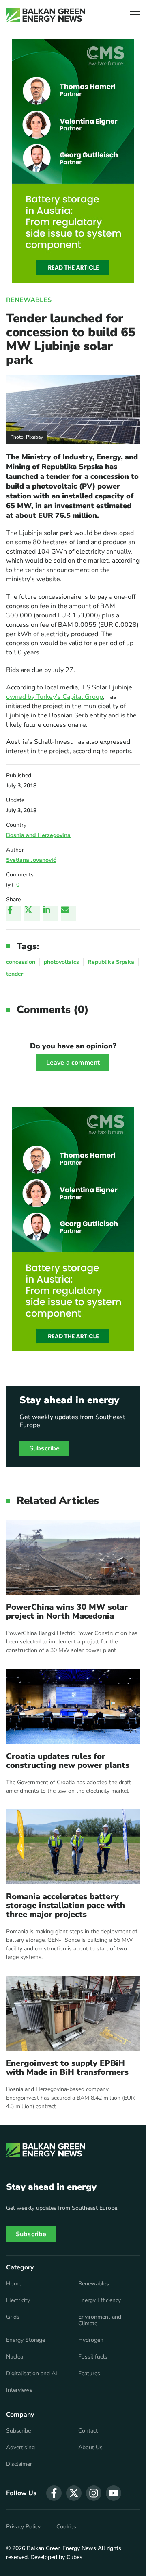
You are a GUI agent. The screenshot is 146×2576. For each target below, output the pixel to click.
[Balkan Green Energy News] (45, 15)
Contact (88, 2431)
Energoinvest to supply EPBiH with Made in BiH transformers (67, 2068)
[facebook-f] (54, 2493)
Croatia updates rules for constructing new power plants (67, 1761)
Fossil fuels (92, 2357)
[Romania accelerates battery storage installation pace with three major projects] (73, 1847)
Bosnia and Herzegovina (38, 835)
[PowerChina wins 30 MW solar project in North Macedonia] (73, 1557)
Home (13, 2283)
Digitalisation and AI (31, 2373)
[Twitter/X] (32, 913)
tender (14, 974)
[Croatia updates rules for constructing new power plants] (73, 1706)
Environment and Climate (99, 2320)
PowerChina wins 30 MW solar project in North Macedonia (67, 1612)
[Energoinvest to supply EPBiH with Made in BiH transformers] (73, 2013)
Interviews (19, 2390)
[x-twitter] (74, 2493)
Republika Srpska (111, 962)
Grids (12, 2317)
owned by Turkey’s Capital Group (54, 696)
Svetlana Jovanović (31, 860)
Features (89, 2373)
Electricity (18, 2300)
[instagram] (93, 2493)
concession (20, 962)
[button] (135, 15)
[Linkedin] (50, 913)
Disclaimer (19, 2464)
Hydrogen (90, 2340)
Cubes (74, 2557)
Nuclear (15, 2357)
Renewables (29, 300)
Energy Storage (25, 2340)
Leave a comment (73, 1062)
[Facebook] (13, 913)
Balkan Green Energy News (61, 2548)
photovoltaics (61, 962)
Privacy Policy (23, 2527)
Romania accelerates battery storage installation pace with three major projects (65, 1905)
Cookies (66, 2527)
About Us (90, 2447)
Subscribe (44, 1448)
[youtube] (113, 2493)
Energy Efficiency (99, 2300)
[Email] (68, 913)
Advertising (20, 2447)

+-------+

■ About this task ■
Print each line of the listing exactly and include no pictures.

■ Response area ■
You are a GUI agent. The screenshot is 146×2576. For each target below, output the pixel to click.
[Balkan Green Energy News] (45, 15)
Contact (88, 2431)
Energoinvest to supply EPBiH with Made in BiH transformers (67, 2068)
[facebook-f] (54, 2493)
Croatia updates rules for constructing new power plants (67, 1761)
Fossil fuels (92, 2357)
[Romania accelerates battery storage installation pace with three major projects] (73, 1847)
Bosnia and Herzegovina (38, 835)
[PowerChina wins 30 MW solar project in North Macedonia] (73, 1557)
Home (13, 2283)
Digitalisation and AI (31, 2373)
[Twitter/X] (32, 913)
tender (14, 974)
[Croatia updates rules for constructing new power plants] (73, 1706)
Environment and Climate (99, 2320)
PowerChina wins 30 MW solar project in North Macedonia (67, 1612)
[Energoinvest to supply EPBiH with Made in BiH transformers] (73, 2013)
Interviews (19, 2390)
[x-twitter] (74, 2493)
Republika Srpska (111, 962)
Grids (12, 2317)
owned by Turkey’s Capital Group (54, 696)
Svetlana Jovanović (31, 860)
Features (89, 2373)
Electricity (18, 2300)
[instagram] (93, 2493)
concession (20, 962)
[button] (135, 15)
[Linkedin] (50, 913)
Disclaimer (19, 2464)
Hydrogen (90, 2340)
Cubes (74, 2557)
Nuclear (15, 2357)
Renewables (29, 300)
Energy Storage (25, 2340)
Leave a comment (73, 1062)
[Facebook] (13, 913)
Balkan Green Energy News (61, 2548)
photovoltaics (61, 962)
Privacy Policy (23, 2527)
Romania accelerates battery storage installation pace with three major projects (65, 1905)
Cookies (66, 2527)
About Us (90, 2447)
Subscribe (44, 1448)
[youtube] (113, 2493)
Energy Efficiency (99, 2300)
[Email] (68, 913)
Advertising (20, 2447)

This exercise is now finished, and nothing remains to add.